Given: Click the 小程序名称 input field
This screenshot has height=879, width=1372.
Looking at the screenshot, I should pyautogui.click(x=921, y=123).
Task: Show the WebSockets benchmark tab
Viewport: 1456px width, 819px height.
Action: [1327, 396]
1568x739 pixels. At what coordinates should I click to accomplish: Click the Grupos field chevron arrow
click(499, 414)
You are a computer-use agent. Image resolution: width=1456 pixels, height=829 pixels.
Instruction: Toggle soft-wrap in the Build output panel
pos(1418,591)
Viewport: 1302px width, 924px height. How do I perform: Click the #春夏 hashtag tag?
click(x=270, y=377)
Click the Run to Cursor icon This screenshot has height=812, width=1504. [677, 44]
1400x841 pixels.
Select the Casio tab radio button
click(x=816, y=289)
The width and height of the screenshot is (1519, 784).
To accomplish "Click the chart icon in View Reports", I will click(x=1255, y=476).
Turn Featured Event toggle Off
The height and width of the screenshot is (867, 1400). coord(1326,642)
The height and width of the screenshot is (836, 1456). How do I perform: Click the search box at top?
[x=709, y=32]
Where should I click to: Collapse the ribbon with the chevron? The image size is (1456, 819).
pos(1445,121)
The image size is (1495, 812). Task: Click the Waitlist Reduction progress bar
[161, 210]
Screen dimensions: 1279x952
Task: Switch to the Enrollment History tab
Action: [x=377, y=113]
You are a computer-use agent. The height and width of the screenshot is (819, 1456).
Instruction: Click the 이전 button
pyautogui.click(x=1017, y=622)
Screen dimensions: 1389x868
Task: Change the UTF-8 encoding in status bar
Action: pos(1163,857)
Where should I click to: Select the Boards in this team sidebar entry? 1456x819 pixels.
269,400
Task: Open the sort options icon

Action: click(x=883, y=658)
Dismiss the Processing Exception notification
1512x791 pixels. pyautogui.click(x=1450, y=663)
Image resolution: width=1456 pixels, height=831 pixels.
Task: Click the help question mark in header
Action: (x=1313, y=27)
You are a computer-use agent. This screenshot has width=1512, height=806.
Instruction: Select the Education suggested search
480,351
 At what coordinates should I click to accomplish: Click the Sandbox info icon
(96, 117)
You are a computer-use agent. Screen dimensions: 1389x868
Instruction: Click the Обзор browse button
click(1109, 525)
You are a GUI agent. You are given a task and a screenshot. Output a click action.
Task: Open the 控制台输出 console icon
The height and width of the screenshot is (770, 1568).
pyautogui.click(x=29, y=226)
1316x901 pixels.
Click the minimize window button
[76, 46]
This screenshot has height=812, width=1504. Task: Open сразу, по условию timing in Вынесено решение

━━━━━━━━━━━━━━━━

▶ **YOUR TASK**
Nothing but the lines from the one that contains "You are a computer-use agent. The" through the end of the data above should appear, each reproduced exactly.

▶ **ANSWER SECTION**
You are a computer-use agent. The height and width of the screenshot is (819, 1456).
Instruction: Click the 이전 button
pyautogui.click(x=1017, y=622)
Screen dimensions: 1389x868
Task: Change the UTF-8 encoding in status bar
Action: pos(1163,857)
Where should I click to: Select the Boards in this team sidebar entry? 1456x819 pixels.
269,400
Task: Open the sort options icon

Action: click(x=883, y=658)
Dismiss the Processing Exception notification
1512x791 pixels. pyautogui.click(x=1450, y=663)
Image resolution: width=1456 pixels, height=831 pixels.
Task: Click the help question mark in header
Action: (x=1313, y=27)
You are a computer-use agent. This screenshot has width=1512, height=806.
Instruction: Select the Education suggested search
480,351
 At what coordinates should I click to accomplish: Click the Sandbox info icon
(96, 117)
You are a computer-use agent. Screen dimensions: 1389x868
Instruction: Click the Обзор browse button
click(1109, 525)
You are a GUI agent. You are given a task and a screenshot. Output a click action.
Task: Open the 控制台输出 console icon
The height and width of the screenshot is (770, 1568).
pyautogui.click(x=29, y=226)
1316x901 pixels.
Click the minimize window button
[76, 46]
This screenshot has height=812, width=1504. Task: Open сразу, по условию timing in Вынесено решение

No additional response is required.